====== Data entries

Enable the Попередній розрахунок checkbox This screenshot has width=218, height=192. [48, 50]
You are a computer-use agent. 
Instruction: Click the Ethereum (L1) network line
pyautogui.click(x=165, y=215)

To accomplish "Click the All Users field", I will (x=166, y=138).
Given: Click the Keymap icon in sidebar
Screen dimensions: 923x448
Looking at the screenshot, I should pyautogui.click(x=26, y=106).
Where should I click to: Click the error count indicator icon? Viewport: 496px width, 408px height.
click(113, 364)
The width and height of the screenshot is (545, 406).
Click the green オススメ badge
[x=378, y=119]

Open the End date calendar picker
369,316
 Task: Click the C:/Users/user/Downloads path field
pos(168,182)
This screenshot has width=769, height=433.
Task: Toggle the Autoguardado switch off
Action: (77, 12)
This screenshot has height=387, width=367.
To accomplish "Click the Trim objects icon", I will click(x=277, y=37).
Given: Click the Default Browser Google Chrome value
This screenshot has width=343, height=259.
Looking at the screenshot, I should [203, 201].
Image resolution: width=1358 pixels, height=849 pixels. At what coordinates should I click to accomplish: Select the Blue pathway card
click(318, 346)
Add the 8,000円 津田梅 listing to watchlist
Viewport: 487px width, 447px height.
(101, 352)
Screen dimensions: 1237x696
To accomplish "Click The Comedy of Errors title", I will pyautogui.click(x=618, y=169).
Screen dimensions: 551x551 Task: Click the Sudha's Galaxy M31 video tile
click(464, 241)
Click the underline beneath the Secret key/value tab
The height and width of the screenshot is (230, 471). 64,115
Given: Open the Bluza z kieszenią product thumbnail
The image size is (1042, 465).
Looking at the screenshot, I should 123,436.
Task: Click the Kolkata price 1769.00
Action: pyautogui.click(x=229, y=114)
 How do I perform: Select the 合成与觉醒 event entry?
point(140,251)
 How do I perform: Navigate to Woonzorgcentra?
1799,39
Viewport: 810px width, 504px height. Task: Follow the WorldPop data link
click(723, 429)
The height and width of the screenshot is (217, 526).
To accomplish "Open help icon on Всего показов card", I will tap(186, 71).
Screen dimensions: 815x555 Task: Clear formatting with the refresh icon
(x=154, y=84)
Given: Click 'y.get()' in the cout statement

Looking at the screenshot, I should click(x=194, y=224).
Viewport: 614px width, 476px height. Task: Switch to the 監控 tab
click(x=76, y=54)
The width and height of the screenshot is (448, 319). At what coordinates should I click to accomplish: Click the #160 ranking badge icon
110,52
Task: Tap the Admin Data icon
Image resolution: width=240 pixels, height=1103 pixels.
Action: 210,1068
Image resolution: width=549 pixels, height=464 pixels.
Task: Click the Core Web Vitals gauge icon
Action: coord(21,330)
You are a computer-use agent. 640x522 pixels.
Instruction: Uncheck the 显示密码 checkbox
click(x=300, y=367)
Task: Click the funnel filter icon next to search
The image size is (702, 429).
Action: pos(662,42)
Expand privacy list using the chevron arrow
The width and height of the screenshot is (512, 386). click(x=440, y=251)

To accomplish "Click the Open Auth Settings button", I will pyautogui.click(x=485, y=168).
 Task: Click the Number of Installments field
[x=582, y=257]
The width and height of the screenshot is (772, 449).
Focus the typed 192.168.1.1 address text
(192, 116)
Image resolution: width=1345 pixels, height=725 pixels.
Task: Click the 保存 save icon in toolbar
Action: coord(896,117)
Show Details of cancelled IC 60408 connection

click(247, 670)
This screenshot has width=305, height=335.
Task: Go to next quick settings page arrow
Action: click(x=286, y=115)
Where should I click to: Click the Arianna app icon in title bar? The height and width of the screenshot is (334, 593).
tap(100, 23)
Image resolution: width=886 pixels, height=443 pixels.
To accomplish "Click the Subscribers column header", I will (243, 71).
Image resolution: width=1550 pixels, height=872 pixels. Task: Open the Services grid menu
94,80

============

__Set problem__.
Give as a JSON list of strings every line from the start of the listing up to and including the line with "The height and width of the screenshot is (230, 471).", one string per line, leaving out blank lines.

__Result of this task__.
[
  "Enable the Попередній розрахунок checkbox This screenshot has width=218, height=192. [48, 50]",
  "You are a computer-use agent. ",
  "Instruction: Click the Ethereum (L1) network line",
  "pyautogui.click(x=165, y=215)",
  "To accomplish \"Click the All Users field\", I will (x=166, y=138).",
  "Given: Click the Keymap icon in sidebar",
  "Screen dimensions: 923x448",
  "Looking at the screenshot, I should pyautogui.click(x=26, y=106).",
  "Where should I click to: Click the error count indicator icon? Viewport: 496px width, 408px height.",
  "click(113, 364)",
  "The width and height of the screenshot is (545, 406).",
  "Click the green オススメ badge",
  "[x=378, y=119]",
  "Open the End date calendar picker",
  "369,316",
  " Task: Click the C:/Users/user/Downloads path field",
  "pos(168,182)",
  "This screenshot has width=769, height=433.",
  "Task: Toggle the Autoguardado switch off",
  "Action: (77, 12)",
  "This screenshot has height=387, width=367.",
  "To accomplish \"Click the Trim objects icon\", I will click(x=277, y=37).",
  "Given: Click the Default Browser Google Chrome value",
  "This screenshot has width=343, height=259.",
  "Looking at the screenshot, I should [203, 201].",
  "Image resolution: width=1358 pixels, height=849 pixels. At what coordinates should I click to accomplish: Select the Blue pathway card",
  "click(318, 346)",
  "Add the 8,000円 津田梅 listing to watchlist",
  "Viewport: 487px width, 447px height.",
  "(101, 352)",
  "Screen dimensions: 1237x696",
  "To accomplish \"Click The Comedy of Errors title\", I will pyautogui.click(x=618, y=169).",
  "Screen dimensions: 551x551 Task: Click the Sudha's Galaxy M31 video tile",
  "click(464, 241)",
  "Click the underline beneath the Secret key/value tab",
  "The height and width of the screenshot is (230, 471). 64,115"
]